▶ What you will do
Please write out the lines of the records as a numbered list, skipping blank lines, from the line with "Given: Open the Accessibility footer link" up to and including the line with "pyautogui.click(x=146, y=197)". Leave the pictures out.

▶ Source records
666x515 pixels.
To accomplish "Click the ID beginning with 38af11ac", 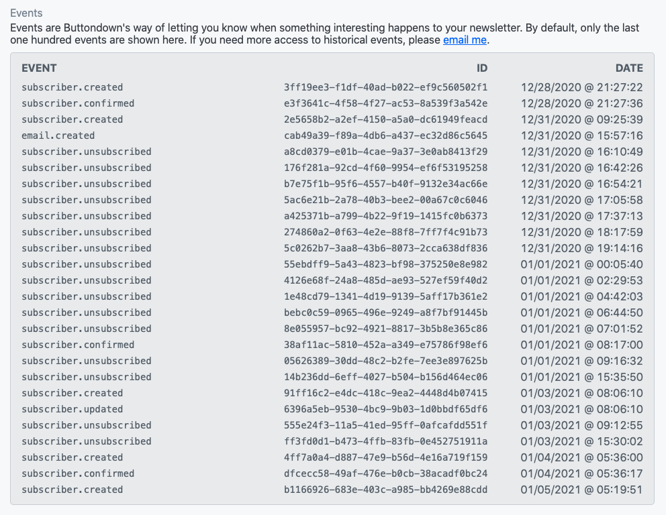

==

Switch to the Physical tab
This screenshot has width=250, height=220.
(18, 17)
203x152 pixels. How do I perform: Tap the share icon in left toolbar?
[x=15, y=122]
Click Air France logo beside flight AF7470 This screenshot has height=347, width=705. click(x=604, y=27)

* * *

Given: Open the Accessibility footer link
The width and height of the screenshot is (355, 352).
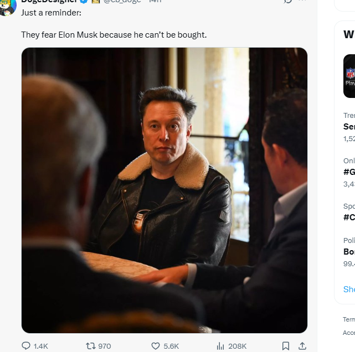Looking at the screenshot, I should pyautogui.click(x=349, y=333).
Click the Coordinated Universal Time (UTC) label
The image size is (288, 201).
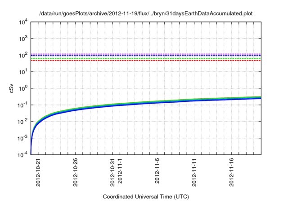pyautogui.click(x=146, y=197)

▶ Output for this task
1. Given: Open the Accessibility footer link
2. The width and height of the screenshot is (355, 352).
3. Looking at the screenshot, I should pyautogui.click(x=349, y=333).
4. Click the Coordinated Universal Time (UTC) label
5. The image size is (288, 201).
6. pyautogui.click(x=146, y=197)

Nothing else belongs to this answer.